The health and wellness trend has been constantly on the rise in the food and beverage sector over the past few years, accelerated even more since the COVID-19 pandemic hit in 2020.
Moving into 2023, industry experts are confident that this trend will continue to guide consumer purchasing decisions, with particular emphasis on the clean label and positive nutrition claims that are drawing great interest especially in larger markets.
“A recent survey has shown that almost 60% of consumers in Asia put great import on clean label products, saying that this has a fair to great deal of influence on their buying decisions,” Innova Markets Team Manager Insights and Innovation Nicole Jansen said at the recent Fi Asia-Vitafoods event in Bangkok, Thailand.
“Within this, the fastest growing clean label claims in the region are claims that the product is natural (11%), that there are no added additives or preservatives (9%) and that it is GMO-free (5%).
“This is particularly important in large markets in Asia as we also found that consumers in these markets are the most likely to check product labels, i.e.
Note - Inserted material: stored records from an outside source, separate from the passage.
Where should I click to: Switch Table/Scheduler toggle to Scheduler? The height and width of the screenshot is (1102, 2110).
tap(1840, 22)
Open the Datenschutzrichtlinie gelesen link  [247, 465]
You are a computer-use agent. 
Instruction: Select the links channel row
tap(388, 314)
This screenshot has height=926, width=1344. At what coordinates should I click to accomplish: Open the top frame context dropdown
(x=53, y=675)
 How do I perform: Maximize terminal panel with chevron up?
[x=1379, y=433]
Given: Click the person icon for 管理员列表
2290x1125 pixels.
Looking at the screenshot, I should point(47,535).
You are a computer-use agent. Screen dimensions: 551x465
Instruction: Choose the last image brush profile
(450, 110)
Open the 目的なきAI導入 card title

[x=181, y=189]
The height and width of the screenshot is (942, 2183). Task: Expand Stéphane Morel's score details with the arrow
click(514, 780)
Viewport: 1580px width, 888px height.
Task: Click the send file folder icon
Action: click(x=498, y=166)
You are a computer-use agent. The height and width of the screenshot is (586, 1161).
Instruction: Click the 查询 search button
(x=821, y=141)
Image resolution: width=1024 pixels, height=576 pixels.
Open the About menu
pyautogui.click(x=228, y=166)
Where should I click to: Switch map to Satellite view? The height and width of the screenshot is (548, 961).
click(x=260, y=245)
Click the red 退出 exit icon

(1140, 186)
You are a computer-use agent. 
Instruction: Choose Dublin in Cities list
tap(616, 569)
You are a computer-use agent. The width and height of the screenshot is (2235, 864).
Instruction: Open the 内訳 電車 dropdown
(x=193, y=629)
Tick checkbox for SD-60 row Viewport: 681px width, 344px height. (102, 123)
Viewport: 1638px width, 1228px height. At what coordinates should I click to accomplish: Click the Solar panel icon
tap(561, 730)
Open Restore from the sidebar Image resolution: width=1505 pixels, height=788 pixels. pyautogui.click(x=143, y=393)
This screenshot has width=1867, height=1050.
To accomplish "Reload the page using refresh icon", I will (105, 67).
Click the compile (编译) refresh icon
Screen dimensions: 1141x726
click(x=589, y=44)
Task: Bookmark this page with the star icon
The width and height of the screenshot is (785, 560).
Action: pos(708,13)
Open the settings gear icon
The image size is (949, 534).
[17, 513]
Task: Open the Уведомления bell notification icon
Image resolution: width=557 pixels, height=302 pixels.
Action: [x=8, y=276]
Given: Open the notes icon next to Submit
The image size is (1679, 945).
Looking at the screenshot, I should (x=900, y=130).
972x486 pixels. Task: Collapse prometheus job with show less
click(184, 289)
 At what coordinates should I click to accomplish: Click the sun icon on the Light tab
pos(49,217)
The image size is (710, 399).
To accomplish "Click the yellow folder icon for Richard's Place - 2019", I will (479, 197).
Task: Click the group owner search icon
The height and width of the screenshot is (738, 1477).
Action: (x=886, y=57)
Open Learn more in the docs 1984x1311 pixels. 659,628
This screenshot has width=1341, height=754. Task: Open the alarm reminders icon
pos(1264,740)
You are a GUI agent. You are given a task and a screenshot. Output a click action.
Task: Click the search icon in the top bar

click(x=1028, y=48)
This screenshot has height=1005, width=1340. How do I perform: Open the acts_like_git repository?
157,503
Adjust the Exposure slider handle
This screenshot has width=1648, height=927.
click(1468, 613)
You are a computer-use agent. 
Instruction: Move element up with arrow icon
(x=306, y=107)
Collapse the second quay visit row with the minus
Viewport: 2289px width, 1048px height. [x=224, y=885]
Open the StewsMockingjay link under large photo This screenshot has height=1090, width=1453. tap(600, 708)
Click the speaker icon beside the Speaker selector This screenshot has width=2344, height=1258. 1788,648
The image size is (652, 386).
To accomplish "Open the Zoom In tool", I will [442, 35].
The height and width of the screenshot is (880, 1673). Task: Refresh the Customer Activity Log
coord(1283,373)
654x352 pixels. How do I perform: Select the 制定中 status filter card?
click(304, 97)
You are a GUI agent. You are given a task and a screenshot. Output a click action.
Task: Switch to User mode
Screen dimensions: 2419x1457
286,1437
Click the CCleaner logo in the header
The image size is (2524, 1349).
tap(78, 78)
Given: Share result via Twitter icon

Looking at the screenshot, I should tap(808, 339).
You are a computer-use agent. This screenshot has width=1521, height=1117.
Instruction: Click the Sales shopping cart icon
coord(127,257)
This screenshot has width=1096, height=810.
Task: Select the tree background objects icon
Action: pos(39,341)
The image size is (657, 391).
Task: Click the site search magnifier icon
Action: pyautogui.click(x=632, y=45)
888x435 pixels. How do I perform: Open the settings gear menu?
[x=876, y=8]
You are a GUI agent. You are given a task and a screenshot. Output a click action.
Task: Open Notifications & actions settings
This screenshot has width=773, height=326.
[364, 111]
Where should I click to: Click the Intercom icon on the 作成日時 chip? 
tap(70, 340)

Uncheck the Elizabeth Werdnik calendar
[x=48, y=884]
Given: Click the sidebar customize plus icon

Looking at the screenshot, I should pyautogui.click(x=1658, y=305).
India (77%), Indonesia (69%) and China (69%) all showed scores above the global average of 58%.
“The clean label trend has evolved a fair bit over the past few years, going from the initial natural and additive free requirements to also being minimally processed, having a short ingredients list, providing transparency in the supply chain and also being ethical in its production – and this is likely to continue in the near future.”
In addition to clean label, Jansen added that positive nutrition claims, or what is dubbed ‘reductionism’ i.e. the reduction of ‘bad stuff’ such as sugar, fat and salt, will also be very important when it comes to driving consumer purchasing decisions.
“Consumers want products that are low in ingredients they consider unhealthy, and these can range from sugar to salt to fat to gluten – 20% of consumers in Asia listed this as a top priority in healthy food and beverage selection,” she said.
“We also found that sugar reduction is top of mind for most consumers at -41%, followed by fat reduction at -39% and salt reduction at -31%, and overall about 30% of all consumers in the region have been reducing their consumption of these ingredients.
“Food firms in the region have already started taking notice, and this can be seen via the new product launches of late – overall nearly 20% of all new F&B product launches in APAC focus on reduction claims, e.g. there have been an extra 17% of products with sugar reduction claims, 12% of products with low/no/reduced sodium claims, and 16% of products with fat reduction claims launched.”
Jansen also believes that all of this focus on health and wellness bodes well for one category in particular, which is plant-based products.
“Products with plant-based claims have grown by an astounding 73% between 2017 and 2022 across various markets in APAC, and both this and our on-the-ground surveys have determined that although this market is not yet at full strength, the growth is still going strong so this is still considered a major trend here,” she said.
“Health and wellness is the sector’s key driver, and we do believe that as it evolves it will soon branch off to become its own standalone segment.”
More focus to come
Over the next 12 months, APAC consumers are likely to place even more focus on food and beverage products for health and wellness, so Jansen believes the prospects for this sector are overwhelmingly positive.
“Another survey on consumers in Asia revealed that 71% intend to increase spending on their health and wellbeing over the next 12 months,” she said.
“So health is going to remain super high on the agenda, and this will drive further market growth and innovation.
“One of the main evolutions expected out of this is for the current ‘health vs indulgence’ debate to find a sweet spot out of all this innovation – as it is 50% of all consumers have stated that they would choose the healthier alternative when looking for an indulgent treat, and we see that innovation in terms of adding health claims to indulgent foods or adding indulgence claims to health foods will be key to the evolution of this sector.”